Graced with disguise—we slipped right by the river guards. I think she'll impress you, Lady Queen, even if I haven't."

Po! "You won't—"

"Shut your mouth," he said with a press of the dagger that effectively made his point. "You talk too much. And stop moving around." He was having some trouble with the grappling hook. It was too small for the sill and kept clunking to the stone floor. He sweated and yammered to himself, shaking a bit, his breath rasping and uneven. Bitterblue knew, with a fundamental, unshakable sort of knowledge, that she was not capable of stepping with this man out of the kingdom's highest window onto a badly attached rope. If Danzhol wanted her to leave by this window, he was going to have to throw her out of it.

She tried Po one last, hopeless time. Then, when Danzhol dropped the hook again, she took advantage of his need to bend down to attempt something desperate. Lifting one foot up, reaching one hand down—crying out, as she had to push her throat right into the dagger in order to reach—she groped for the tiny knife in her boot. Finding it, she jabbed backward, stabbing Danzhol in the shin as hard as she could.

He yelled out in pain and fury and loosened his hold on her, just enough for Bitterblue to spin around. She plunged the knife into his chest as Katsa had taught her, under the breastbone and up with all her strength. It was horrible going in, unimaginably horrible; he was too solid and giving, too real, and suddenly too heavy. Blood ran down her hands. She pushed hard at his weight. He crashed to the floor.

A moment passed.

Then footsteps thundered on the stair and Po exploded into the room, others behind him. Bitterblue was in his arms but didn't feel it; he asked questions she couldn't comprehend, but she must have opened the answers to him, because barely a moment had passed before he'd let her go, attached Danzhol's hook to the sill, flung the rope out the window, and flung himself out after it.

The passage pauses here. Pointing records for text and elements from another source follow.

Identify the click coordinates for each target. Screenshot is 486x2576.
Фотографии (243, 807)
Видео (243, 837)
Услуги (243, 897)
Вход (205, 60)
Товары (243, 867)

She couldn't stop looking at Danzhol's body. She found herself against the opposite wall, vomiting. Someone kind was holding her hair out of the way. She heard the rumble of the person's voice above her. It was Lord Giddon, the Middluns lord, Po's traveling companion. She began to cry.

"There," Giddon said quietly. "That's all right." She tried to wipe her tears but saw that her hands were covered with blood; she turned to the wall and was sick again. "Bring me some of that water," she heard Giddon say, then felt him cleaning her hands with a dripping wet cloth.

There were so many people in this room. Every one of her advisers was here, and ministers and clerks, and her Graced guards kept jumping out the window, which made her dizzy. Thiel sat up, moaning. Rood knelt beside him, holding something to Thiel's head. Her guard Holt stood nearby, watching her, worry flickering in his silver-gray eyes. Then, suddenly, Helda was there, enfolding Bitterblue into her arms, soft and warm. And then, the most amazing thing yet, Thiel came to her and fell on his knees before her, taking her hands, holding them to his face. In his eyes, she saw something naked and broken that she didn't understand.

"Lady Queen," he said, his voice shaking. "If that man has hurt you, I will never forgive myself."

"Thiel," she said. "He didn't hurt me. He hurt you much more. You should lie down." She began to shiver. It was terribly cold in here.

Thiel stood and, still holding her hands, said calmly to Helda, Giddon, and Holt, "The queen has had a shock. She must go to bed and rest as long as she needs to. A healer must come and tend her cuts and brew an infusion of lorassim tea, which will calm her shivers and replace some of the water she's lost. Do you follow?"

Everyone followed. It was done as Thiel said.